The output should be the records themselves, given again exactly.

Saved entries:
______

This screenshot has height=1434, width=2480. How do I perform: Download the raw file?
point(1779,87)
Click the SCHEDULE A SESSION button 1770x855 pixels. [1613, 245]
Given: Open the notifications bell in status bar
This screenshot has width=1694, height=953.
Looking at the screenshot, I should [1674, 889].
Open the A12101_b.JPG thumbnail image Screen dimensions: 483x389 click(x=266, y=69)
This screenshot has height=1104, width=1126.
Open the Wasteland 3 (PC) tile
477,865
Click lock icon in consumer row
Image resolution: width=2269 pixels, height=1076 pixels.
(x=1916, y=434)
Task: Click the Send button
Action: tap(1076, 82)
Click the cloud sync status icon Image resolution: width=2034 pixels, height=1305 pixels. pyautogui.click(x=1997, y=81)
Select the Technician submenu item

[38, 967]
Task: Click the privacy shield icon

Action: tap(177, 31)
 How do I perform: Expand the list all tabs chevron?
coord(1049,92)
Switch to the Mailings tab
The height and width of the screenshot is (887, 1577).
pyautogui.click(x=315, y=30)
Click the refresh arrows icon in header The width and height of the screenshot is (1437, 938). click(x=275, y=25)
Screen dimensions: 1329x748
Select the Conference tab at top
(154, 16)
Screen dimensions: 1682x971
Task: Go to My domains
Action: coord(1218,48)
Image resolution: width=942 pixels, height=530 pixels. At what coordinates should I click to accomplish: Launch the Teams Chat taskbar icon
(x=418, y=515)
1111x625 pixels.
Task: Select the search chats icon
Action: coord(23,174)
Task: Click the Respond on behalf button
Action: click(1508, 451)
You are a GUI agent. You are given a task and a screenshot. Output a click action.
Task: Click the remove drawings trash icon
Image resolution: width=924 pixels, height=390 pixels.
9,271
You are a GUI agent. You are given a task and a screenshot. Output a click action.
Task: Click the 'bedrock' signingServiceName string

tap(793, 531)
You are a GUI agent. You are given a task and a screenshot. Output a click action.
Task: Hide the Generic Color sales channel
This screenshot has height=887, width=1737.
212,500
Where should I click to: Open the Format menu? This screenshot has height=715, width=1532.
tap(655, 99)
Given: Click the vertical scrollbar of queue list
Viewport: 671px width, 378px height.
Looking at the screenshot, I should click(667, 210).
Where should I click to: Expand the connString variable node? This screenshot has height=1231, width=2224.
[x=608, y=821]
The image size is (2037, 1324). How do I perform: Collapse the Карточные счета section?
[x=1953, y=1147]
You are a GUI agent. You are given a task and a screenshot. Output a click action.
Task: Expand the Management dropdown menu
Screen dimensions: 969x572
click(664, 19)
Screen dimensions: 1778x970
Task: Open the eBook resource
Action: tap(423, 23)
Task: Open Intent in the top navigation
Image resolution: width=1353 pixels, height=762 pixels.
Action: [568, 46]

______

◆ FINISHED EXERCISE:
This screenshot has height=1434, width=2480. How do I perform: Download the raw file?
point(1779,87)
Click the SCHEDULE A SESSION button 1770x855 pixels. [1613, 245]
Given: Open the notifications bell in status bar
This screenshot has width=1694, height=953.
Looking at the screenshot, I should [1674, 889].
Open the A12101_b.JPG thumbnail image Screen dimensions: 483x389 click(x=266, y=69)
This screenshot has height=1104, width=1126.
Open the Wasteland 3 (PC) tile
477,865
Click lock icon in consumer row
Image resolution: width=2269 pixels, height=1076 pixels.
(x=1916, y=434)
Task: Click the Send button
Action: tap(1076, 82)
Click the cloud sync status icon Image resolution: width=2034 pixels, height=1305 pixels. pyautogui.click(x=1997, y=81)
Select the Technician submenu item

[38, 967]
Task: Click the privacy shield icon

Action: tap(177, 31)
 How do I perform: Expand the list all tabs chevron?
coord(1049,92)
Switch to the Mailings tab
The height and width of the screenshot is (887, 1577).
pyautogui.click(x=315, y=30)
Click the refresh arrows icon in header The width and height of the screenshot is (1437, 938). click(x=275, y=25)
Screen dimensions: 1329x748
Select the Conference tab at top
(154, 16)
Screen dimensions: 1682x971
Task: Go to My domains
Action: coord(1218,48)
Image resolution: width=942 pixels, height=530 pixels. At what coordinates should I click to accomplish: Launch the Teams Chat taskbar icon
(x=418, y=515)
1111x625 pixels.
Task: Select the search chats icon
Action: coord(23,174)
Task: Click the Respond on behalf button
Action: click(1508, 451)
You are a GUI agent. You are given a task and a screenshot. Output a click action.
Task: Click the remove drawings trash icon
Image resolution: width=924 pixels, height=390 pixels.
9,271
You are a GUI agent. You are given a task and a screenshot. Output a click action.
Task: Click the 'bedrock' signingServiceName string

tap(793, 531)
You are a GUI agent. You are given a task and a screenshot. Output a click action.
Task: Hide the Generic Color sales channel
This screenshot has height=887, width=1737.
212,500
Where should I click to: Open the Format menu? This screenshot has height=715, width=1532.
tap(655, 99)
Given: Click the vertical scrollbar of queue list
Viewport: 671px width, 378px height.
Looking at the screenshot, I should click(667, 210).
Where should I click to: Expand the connString variable node? This screenshot has height=1231, width=2224.
[x=608, y=821]
The image size is (2037, 1324). How do I perform: Collapse the Карточные счета section?
[x=1953, y=1147]
You are a GUI agent. You are given a task and a screenshot. Output a click action.
Task: Expand the Management dropdown menu
Screen dimensions: 969x572
click(664, 19)
Screen dimensions: 1778x970
Task: Open the eBook resource
Action: tap(423, 23)
Task: Open Intent in the top navigation
Image resolution: width=1353 pixels, height=762 pixels.
Action: [568, 46]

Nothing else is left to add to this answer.